Gold price ranges narrowly around $1,200, US jobs data in focus

Otmane El Rhazi from The Bullion Desk.



The gold price held its ground above $1,200 once again on Friday morning London trading, with all eyes on the US blockbuster jobs data for near-term direction.


Spot gold was last at an unchanged $1,203.80/1,204.60 per ounce and confined to a tight intraday range – as is typical ahead of the monthly non-farm payrolls data – of just $5.


After a brief rally, bullion slipped from session highs around $1,213 on Thursday afternoon after European Central Bank president Mario Draghi said that the bank will not consider purchasing gold as part of a quantitative easing programme.


“Draghi said policy makers discussed buying all assets except gold,” HSBC’s James Steel said. “Draghi’s comments came as a surprise to the bullion market [because] ECB members had discussed buying gold among other potential assets as part of the ECB’s stimulus programme.”


Rather than changing monetary policy on this occasion, the ECB will await the results of its ABS and TLTRO programmes before deciding whether to launch further unconventional policy measures to stoke inflation towards its target of two percent target from its current level of 0.3 percent.


Elsewhere, reports suggesting that the Reserve Bank of India is unlikely to revise the duty on gold imports has also weighed on the price, following the removal of the rule that made it mandatory to export 20 percent of all imported material last week.


But the RBI could still implement an annual cap on the amount of gold coming into the country, sources told FastMarkets.


Today’s main focus is US non-farm jobs data, forecast at 231,000 after last month’s 214,000. A positive reading would give the greenback another boost, putting gold prices under heavy downside pressure.


The dollar has already climbed this morning after Germany halved its 2015 growth outlook to one percent from two percent while downgrading 2014 growth to 1.4 percent from 1.9 percent in June.
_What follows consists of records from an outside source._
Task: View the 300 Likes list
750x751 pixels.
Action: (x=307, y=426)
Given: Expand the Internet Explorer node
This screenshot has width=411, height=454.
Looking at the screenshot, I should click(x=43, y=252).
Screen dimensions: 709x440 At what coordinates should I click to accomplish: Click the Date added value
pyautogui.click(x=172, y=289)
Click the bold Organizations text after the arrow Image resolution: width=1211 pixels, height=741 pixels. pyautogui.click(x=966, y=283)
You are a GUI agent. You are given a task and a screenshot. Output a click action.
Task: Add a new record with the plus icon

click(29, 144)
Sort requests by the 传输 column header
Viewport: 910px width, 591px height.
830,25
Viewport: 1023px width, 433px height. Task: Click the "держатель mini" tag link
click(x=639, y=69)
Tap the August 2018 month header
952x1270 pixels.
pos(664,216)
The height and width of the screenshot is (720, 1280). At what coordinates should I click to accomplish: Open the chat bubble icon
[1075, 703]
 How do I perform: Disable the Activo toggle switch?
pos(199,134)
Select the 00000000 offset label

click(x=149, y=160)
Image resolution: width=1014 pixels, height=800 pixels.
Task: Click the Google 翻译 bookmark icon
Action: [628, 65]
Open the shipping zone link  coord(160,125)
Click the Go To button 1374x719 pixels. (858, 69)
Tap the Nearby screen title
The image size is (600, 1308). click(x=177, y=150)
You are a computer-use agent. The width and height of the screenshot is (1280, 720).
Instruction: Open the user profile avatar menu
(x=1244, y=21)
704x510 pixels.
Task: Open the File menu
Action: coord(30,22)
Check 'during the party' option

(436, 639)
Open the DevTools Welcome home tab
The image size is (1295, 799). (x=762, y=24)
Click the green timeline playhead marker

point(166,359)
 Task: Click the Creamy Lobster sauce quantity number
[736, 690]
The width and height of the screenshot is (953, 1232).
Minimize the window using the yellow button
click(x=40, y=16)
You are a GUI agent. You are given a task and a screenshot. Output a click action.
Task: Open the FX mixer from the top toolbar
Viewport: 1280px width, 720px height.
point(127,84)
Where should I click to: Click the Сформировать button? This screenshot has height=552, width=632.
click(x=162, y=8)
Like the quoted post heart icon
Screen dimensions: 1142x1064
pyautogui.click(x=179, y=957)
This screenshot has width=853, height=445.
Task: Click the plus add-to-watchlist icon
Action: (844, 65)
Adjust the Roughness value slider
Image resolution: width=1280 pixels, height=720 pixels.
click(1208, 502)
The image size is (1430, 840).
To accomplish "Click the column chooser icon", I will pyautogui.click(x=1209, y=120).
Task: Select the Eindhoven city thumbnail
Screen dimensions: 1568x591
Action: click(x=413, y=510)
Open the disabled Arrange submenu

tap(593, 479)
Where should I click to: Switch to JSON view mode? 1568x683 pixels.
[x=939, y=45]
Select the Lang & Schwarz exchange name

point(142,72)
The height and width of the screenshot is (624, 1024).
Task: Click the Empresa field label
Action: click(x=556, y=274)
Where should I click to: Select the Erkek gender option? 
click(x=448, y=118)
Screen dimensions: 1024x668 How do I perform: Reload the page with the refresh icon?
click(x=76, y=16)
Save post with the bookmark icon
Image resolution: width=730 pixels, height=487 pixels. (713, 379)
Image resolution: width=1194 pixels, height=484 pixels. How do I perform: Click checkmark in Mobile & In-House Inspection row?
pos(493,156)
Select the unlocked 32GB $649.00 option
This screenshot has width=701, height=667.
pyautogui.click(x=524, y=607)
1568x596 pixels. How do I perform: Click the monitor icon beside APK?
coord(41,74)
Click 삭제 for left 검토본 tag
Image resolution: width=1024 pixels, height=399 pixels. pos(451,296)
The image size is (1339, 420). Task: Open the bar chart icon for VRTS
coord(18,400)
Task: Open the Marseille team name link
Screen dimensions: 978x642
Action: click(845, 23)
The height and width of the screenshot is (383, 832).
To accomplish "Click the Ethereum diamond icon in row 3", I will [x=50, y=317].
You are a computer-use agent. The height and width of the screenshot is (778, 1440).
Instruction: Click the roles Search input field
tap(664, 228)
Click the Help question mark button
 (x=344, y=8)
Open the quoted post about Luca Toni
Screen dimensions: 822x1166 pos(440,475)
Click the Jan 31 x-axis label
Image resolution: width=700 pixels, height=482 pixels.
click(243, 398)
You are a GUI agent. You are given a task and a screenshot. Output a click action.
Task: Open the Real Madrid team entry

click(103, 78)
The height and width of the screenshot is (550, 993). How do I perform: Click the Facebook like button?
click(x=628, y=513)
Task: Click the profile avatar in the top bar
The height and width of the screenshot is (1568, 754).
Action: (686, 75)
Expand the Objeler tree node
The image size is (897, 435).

But a negative reading could be the near-term catalyst needed to break gold from its tight new range of $1,200-1,210 per ounce, with a break above the December high of $1,222.10 eyed.


“Failure to take advantage of this set-up runs the risk of leading to disappointed long liquidation,” FastMarkets analyst William Adams said.


In other data today, Japanese leading Indicators at 104 percent was as predicted, while German factory orders at 2.5 percent beat the forecast 0.6 percent.


The US trade balance, unemployment rate, average hourly earnings, factory orders and consumer credit figures are also due later.


In other metals, silver was unchanged at $16.41/16.46 per ounce, while platinum at $1,234/1,239 was up $5 and palladium gained $8 to $799/804.